━━━ GIVEN INFORMATION

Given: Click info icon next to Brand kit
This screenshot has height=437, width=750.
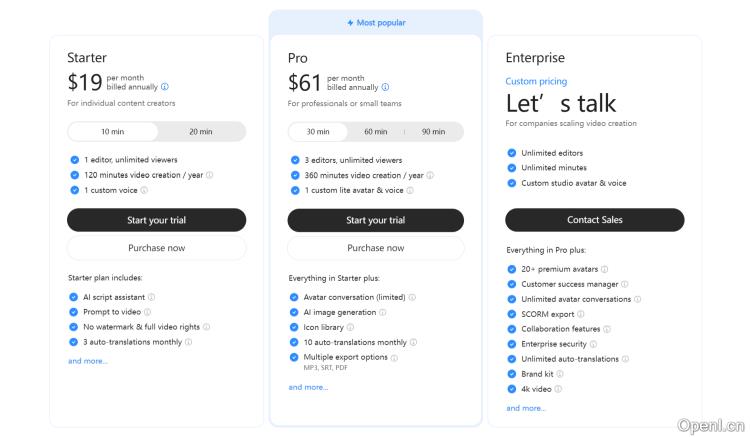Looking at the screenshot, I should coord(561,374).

━━━━━━
━━━ GIVEN INFORMATION

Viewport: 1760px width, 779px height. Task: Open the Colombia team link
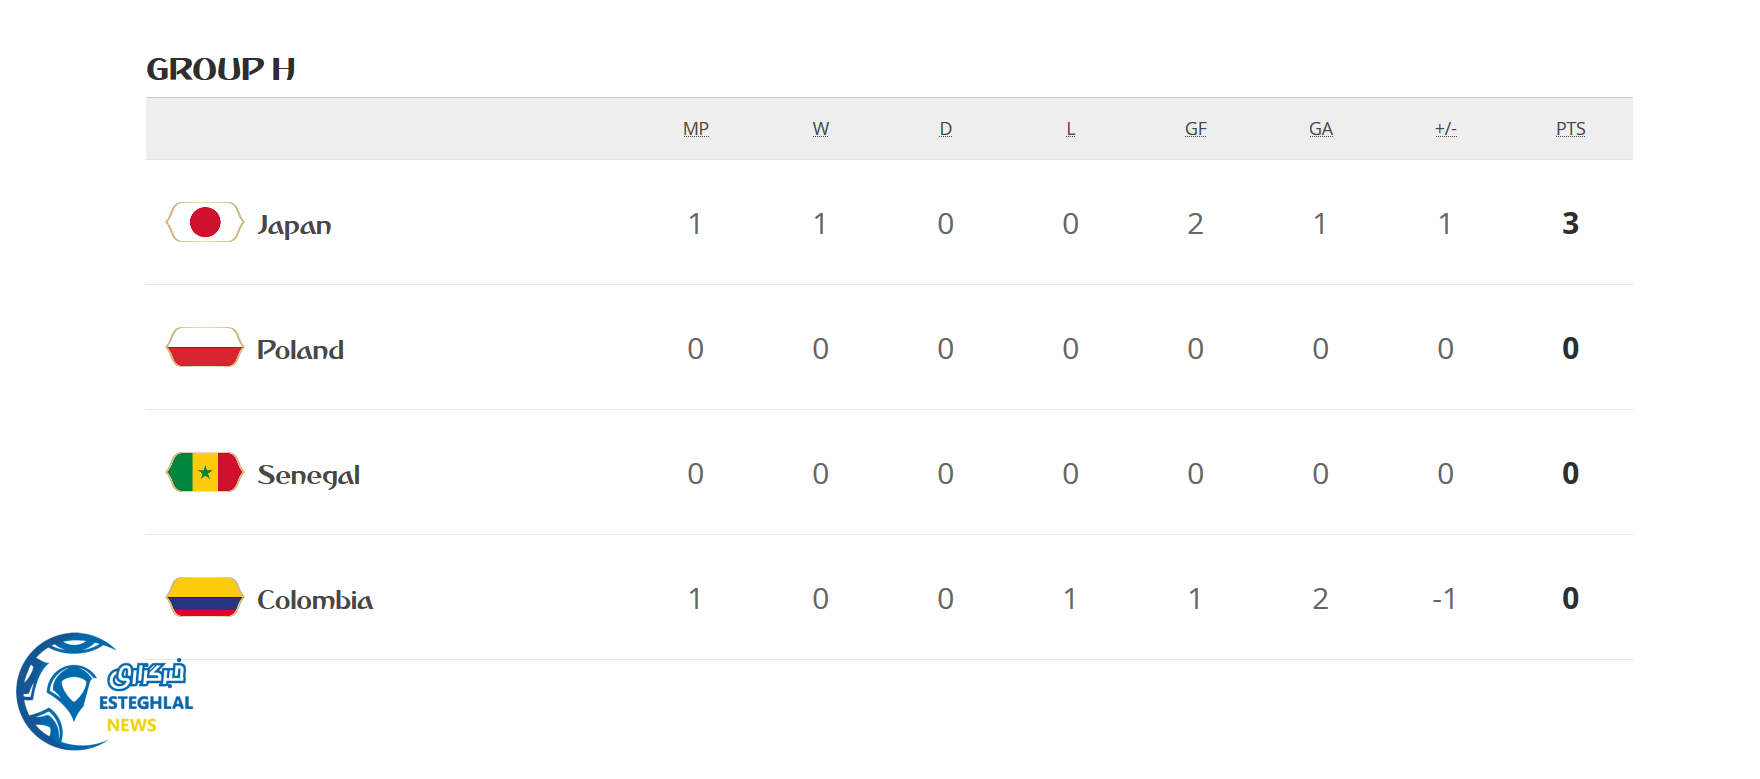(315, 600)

━━━━━━
━━━ GIVEN INFORMATION

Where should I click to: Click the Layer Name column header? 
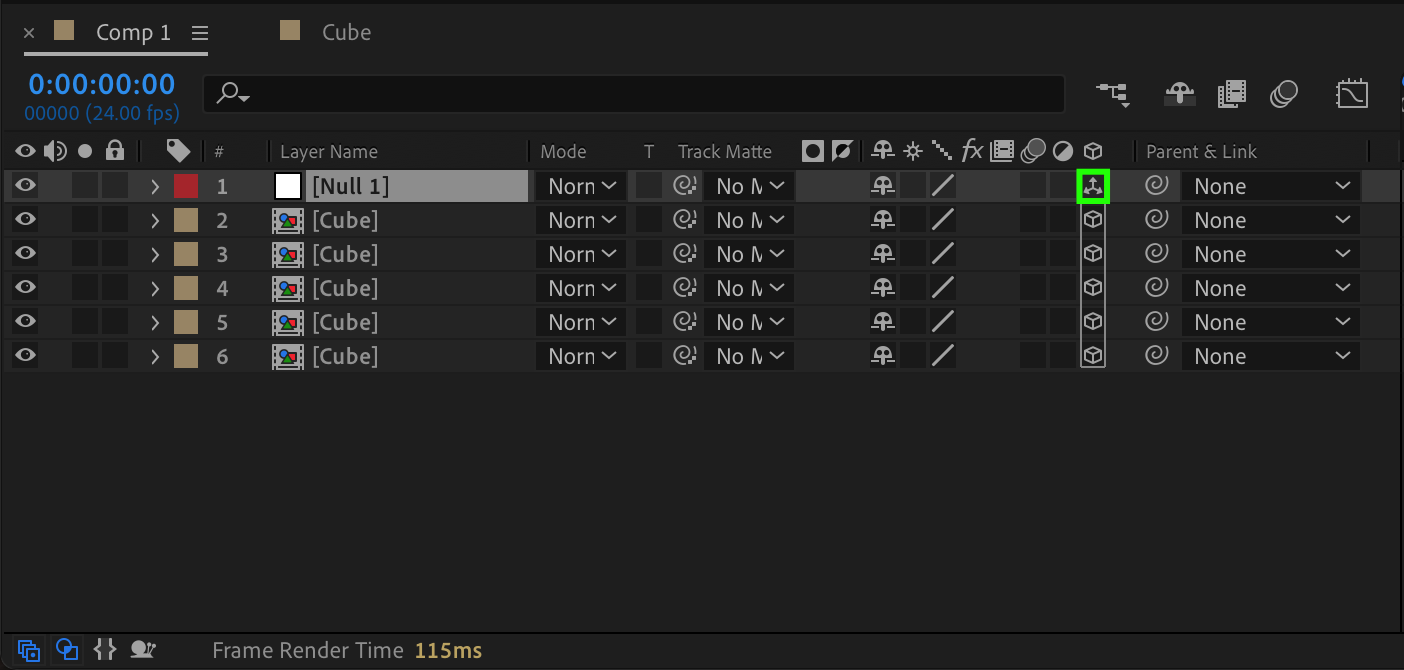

━━━━━━

**THE PROBLEM**. For this listing, copy out every line that includes the word "Click".

**RESPONSE TO THE EXERCISE**.
Given: Click info icon next to Brand kit
Where should I click to: Click the Layer Name column header? 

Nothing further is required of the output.